When the cervix shortens, it dilates without contractions or pain, sometimes opening completely. The dilation results in the amniotic membranes bulging through the opening and eventually rupturing, often before the baby can survive outside of the uterus. Cervical incompetence accounts for about 15 to 20 percent of all pregnancy losses during the second trimester of pregnancy.
When an incompetent cervix is diagnosed, the condition may be treatable by placing a cerclage (stitching the cervix closed). If electively done because of a previous history of an incompetent cervix or other risk factors, the procedure is usually performed after the 12th week of pregnancy. If an incompetent cervix is diagnosed later in pregnancy (18-24 weeks) an emergency cerclage is often placed.
After hospital discharge, the patient may remain on bed rest in order to remove pressure on the cervix and increase the chances of retaining the pregnancy until the baby is viable. The cerclage is usually removed just before childbirth so that the patient can give birth vaginally.
From Wikepedia, Cervical Cerclage
Treatment: Cervical Length Between 1 and 2.5 Centimeters
The following are recommendations from UPTODATE, Progesterone supplementation to reduce the risk of spontaneous preterm birth
Author:Errol R Norwitz, MD, PhD, MBASection Editor:Charles J Lockwood, MD, MHCMDeputy Editor:Vanessa A Barss, MD, FACOG
"Natural or micronized progesterone — Natural progesterone is typically administered vaginally. The advantage of vaginal progesterone is its high uterine bioavailability since uterine exposure occurs before the first pass through the liver. It has few systemic side effects, but vaginal irritation can be bothersome and the drug needs to be administered daily. Doses of 90 to 400 mg have been effective, beginning as early as 18 weeks of gestation. We use 100 mg administered vaginally each evening; however, in some areas a 200 mg suppository may be more readily available and less costly. A vaginal suppository can be prepared by a compounding pharmacy utilizing a commercially available standardized kit.

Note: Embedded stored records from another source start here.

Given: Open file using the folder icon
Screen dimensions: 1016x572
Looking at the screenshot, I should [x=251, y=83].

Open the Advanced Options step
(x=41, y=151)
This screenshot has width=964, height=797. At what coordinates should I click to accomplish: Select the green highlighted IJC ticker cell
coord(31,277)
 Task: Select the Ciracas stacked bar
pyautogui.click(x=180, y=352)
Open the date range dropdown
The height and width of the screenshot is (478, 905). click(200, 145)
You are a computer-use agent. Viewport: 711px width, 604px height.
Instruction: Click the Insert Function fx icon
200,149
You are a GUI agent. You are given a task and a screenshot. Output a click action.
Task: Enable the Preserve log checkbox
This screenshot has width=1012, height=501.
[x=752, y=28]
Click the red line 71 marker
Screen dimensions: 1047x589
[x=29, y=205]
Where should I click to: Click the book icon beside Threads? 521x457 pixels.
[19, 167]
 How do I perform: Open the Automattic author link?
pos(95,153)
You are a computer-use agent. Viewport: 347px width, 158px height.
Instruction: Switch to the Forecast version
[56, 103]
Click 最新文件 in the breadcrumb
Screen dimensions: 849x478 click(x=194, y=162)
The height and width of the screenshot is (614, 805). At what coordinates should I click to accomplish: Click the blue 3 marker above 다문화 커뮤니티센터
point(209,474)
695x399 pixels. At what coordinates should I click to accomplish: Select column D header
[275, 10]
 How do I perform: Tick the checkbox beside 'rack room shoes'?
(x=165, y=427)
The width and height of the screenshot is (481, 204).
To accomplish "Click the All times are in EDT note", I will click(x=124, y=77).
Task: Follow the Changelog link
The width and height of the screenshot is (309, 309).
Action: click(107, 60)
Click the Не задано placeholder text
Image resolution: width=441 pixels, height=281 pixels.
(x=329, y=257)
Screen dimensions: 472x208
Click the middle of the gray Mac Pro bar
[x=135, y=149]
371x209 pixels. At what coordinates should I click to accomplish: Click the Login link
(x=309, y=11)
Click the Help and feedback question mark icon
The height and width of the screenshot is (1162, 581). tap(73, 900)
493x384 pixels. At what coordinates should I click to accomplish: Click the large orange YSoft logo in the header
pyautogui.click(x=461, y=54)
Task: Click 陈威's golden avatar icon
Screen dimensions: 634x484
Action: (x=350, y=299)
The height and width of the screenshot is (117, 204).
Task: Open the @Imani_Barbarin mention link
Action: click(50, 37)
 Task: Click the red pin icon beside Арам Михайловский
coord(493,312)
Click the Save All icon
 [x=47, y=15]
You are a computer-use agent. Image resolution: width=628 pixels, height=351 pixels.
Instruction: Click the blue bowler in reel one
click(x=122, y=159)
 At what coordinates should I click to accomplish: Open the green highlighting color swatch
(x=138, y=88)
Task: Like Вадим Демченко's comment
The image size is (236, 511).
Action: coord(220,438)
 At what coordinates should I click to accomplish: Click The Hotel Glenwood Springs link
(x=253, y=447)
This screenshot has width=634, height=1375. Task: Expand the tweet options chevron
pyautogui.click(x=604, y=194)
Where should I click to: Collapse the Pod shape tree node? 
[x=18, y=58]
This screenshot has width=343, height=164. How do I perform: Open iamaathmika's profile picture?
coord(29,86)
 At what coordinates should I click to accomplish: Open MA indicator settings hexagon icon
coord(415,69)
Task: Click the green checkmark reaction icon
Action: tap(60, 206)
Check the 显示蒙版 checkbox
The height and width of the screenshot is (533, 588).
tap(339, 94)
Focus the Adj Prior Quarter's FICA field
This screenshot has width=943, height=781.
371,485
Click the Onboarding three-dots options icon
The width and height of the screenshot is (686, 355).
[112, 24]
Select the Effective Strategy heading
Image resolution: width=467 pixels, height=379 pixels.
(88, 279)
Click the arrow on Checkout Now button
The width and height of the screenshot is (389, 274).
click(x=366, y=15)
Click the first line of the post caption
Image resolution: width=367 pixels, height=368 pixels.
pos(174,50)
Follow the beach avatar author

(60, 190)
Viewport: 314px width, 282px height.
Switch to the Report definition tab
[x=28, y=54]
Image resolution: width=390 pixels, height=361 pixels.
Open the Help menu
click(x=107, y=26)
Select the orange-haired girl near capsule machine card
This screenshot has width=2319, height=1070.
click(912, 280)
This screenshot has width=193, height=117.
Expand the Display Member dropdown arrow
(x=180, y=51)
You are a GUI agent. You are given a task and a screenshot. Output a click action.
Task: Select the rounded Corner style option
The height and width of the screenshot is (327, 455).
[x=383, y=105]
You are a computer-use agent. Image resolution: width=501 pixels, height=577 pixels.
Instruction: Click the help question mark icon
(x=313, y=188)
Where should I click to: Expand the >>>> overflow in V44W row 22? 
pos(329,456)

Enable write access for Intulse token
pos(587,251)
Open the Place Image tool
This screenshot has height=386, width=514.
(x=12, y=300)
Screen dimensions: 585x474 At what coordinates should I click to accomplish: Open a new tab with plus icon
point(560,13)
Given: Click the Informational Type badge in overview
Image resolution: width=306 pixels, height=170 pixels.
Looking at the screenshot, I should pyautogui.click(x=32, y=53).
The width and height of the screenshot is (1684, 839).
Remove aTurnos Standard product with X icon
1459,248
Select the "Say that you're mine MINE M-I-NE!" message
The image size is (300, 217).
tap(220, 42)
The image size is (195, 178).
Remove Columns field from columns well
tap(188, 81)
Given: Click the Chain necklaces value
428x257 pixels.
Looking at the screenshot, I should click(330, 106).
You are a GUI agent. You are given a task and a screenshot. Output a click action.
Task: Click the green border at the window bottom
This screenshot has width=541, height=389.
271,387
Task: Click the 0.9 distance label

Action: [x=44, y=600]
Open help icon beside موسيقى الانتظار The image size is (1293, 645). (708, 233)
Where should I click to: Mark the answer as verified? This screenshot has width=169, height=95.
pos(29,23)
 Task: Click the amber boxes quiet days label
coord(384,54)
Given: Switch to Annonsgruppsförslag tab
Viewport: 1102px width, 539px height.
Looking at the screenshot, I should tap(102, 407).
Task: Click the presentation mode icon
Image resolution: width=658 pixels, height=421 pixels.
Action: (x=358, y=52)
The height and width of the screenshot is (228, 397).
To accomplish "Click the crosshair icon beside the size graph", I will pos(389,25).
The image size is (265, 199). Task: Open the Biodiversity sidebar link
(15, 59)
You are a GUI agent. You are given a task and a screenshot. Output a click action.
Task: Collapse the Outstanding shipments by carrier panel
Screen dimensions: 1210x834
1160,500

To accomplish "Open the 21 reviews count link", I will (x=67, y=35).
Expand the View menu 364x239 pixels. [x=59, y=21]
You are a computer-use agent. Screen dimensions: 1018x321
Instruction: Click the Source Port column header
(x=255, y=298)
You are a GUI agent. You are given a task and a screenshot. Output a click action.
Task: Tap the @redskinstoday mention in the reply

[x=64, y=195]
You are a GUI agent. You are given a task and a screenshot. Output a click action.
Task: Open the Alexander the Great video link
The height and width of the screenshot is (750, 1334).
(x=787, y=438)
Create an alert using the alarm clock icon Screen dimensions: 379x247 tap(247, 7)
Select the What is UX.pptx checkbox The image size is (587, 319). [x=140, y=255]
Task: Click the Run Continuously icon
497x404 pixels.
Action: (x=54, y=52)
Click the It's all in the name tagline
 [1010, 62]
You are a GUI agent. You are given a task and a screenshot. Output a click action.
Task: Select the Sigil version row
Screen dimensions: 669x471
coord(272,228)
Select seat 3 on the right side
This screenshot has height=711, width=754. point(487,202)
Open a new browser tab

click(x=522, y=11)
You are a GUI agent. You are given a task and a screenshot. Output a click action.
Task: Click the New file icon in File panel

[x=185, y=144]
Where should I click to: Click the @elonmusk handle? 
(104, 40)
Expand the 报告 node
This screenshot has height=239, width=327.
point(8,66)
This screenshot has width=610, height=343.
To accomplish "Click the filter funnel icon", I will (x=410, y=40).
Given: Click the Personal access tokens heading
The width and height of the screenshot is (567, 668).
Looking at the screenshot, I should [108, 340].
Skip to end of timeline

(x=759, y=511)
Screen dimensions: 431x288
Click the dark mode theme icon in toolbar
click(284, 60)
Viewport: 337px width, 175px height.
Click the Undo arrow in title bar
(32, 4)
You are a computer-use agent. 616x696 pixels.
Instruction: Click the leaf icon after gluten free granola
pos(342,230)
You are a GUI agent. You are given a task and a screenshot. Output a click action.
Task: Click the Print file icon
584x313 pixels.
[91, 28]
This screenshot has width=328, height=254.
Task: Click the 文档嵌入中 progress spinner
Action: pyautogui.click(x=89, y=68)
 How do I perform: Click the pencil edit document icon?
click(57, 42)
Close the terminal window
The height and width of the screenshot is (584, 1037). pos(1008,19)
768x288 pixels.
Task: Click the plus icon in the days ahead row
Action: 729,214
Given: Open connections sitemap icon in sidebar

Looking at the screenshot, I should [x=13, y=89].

Other options include a 100 mg micronized progesterone vaginal tablet or an 8 percent vaginal gel containing 90 mg micronized progesterone per dose. Both preparations are commercially available in the United States, but not approved for prevention of preterm birth in cervical shortening. The FDA concluded the data in the manufacturer's application did not sufficiently support the efficacy of progesterone 8 percent gel compared with placebo in reducing the risk of preterm births before 33 completed weeks of gestation among women with a short cervical length, but the drug was safe in this population . The FDA was critical of the statistical methods used in the key trial and noted that most of the apparent treatment benefit occurred in non-United States centers.
The safety profile of vaginal progesterone in the first trimester of pregnancy is supported by extensive data from patients who received the drug for luteal support, while large trials during the second and third trimester in women at increased risk of preterm birth support its safety later in gestation.